Остальные воспоминания обрывочны, как ночная тишина. Я вытащил «вальтер», снял его с предохранителя, вошел в зал, где шел фильм. Внутри было душно и жарко. Мой силуэт с пистолетом появился на фоне экрана, а лиловый пиджак стал экраном. Свет проектора слепил мне глаза, но так как зрителей было мало, я сразу нашел свою жертву.
Наверное, он удивился; может, не понял, может, не узнал; а может, ждал этого; он не двинулся с места.
— Ты найдешь кого-то вроде меня, дашь ему книгу, заставишь прочитать, а потом испортишь ему жизнь, — сказал я, обращаясь к себе.
Я выстрелил три раза в грудь и в лицо, которое я не видел, чтобы удостовериться, что он мертв. Потом я сообщил зрителям, сидевшим в темноте:
— Я убил человека.
Когда я выходил из зала, глядя на свою тень на экране и на «Бесконечные ночи», кто-то закричал: «Механик! Механик!!!»
Я сел в первый же автобус и уехал из города, в котором я обдумал многое. А еще мне было интересно, почему в турецком языке человек, который водит поезда, и человек, который показывает фильмы, называются одним французским словом.
Я сделал две пересадки, провел бессонную ночь убийцы и затем, во время одной из стоянок, в уборной увидел себя в треснувшем зеркале. Мне никто не поверит, если я скажу, что человек, которого я увидел, был похож не на убийцу, а на призрак убитого. Но человек в той уборной, которого потом увез автобус, был очень далек от ощущения покоя, обретенного убитым во время написания книг.
Рано утром, прежде чем вернуться в особняк Доктора Нарина, я зашел в городскую парикмахерскую, побрился и подстригся, чтобы предстать перед моей Джанан достойным и надежным юношей, который ради создания счастливого семейного гнездышка не побоялся встретить лицом к лицу смерть и успешно прошел столько испытаний. Когда я вошел в усадьбу Доктора Нарина и увидел окна особняка, мысль о том, что Джанан ждет меня в жаркой кровати, заставила мое сердце забиться в два раза быстрее; ему вторил чириканьем воробей на платане.
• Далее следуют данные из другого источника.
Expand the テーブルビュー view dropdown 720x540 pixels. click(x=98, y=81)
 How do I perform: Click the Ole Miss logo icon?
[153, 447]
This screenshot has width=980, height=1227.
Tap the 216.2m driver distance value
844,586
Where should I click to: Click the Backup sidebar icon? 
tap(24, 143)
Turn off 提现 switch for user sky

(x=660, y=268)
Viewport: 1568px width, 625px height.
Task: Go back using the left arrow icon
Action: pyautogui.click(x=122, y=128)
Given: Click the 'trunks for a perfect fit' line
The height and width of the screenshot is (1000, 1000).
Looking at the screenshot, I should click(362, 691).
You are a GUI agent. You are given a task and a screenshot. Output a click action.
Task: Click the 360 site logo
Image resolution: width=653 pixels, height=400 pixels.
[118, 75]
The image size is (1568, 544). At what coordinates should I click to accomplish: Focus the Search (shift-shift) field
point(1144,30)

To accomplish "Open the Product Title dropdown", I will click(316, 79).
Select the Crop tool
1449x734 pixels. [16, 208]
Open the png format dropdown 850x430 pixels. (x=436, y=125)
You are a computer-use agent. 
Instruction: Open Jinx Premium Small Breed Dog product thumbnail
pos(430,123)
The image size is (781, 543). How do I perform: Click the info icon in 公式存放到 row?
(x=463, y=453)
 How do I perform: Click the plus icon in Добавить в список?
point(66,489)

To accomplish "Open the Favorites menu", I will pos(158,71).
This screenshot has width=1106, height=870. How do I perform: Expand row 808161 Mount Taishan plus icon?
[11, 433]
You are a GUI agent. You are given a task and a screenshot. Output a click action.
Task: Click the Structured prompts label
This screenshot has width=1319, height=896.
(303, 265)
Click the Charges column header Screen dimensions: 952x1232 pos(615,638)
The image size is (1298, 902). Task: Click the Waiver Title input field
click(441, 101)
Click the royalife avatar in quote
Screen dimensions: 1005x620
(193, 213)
Дверь открыла Гюлизар. Я не смог смотреть на ее изумленное лицо — наверное, потому, что полдня назад убил во время киносеанса ее старшего брата. И, наверное, потому не заметил ее удивления и потому едва слушал, что она говорила; я вошел в дом, как будто это был дом моего отца, и направился в нашу комнату, в комнату, где я оставил в постели мою больную Джанан. Чтобы сделать сюрприз любимой, я открыл дверь без стука. Но когда я увидел пустую, совершенно пустую кровать в углу, я начал осознавать, что говорила мне Гюлизар.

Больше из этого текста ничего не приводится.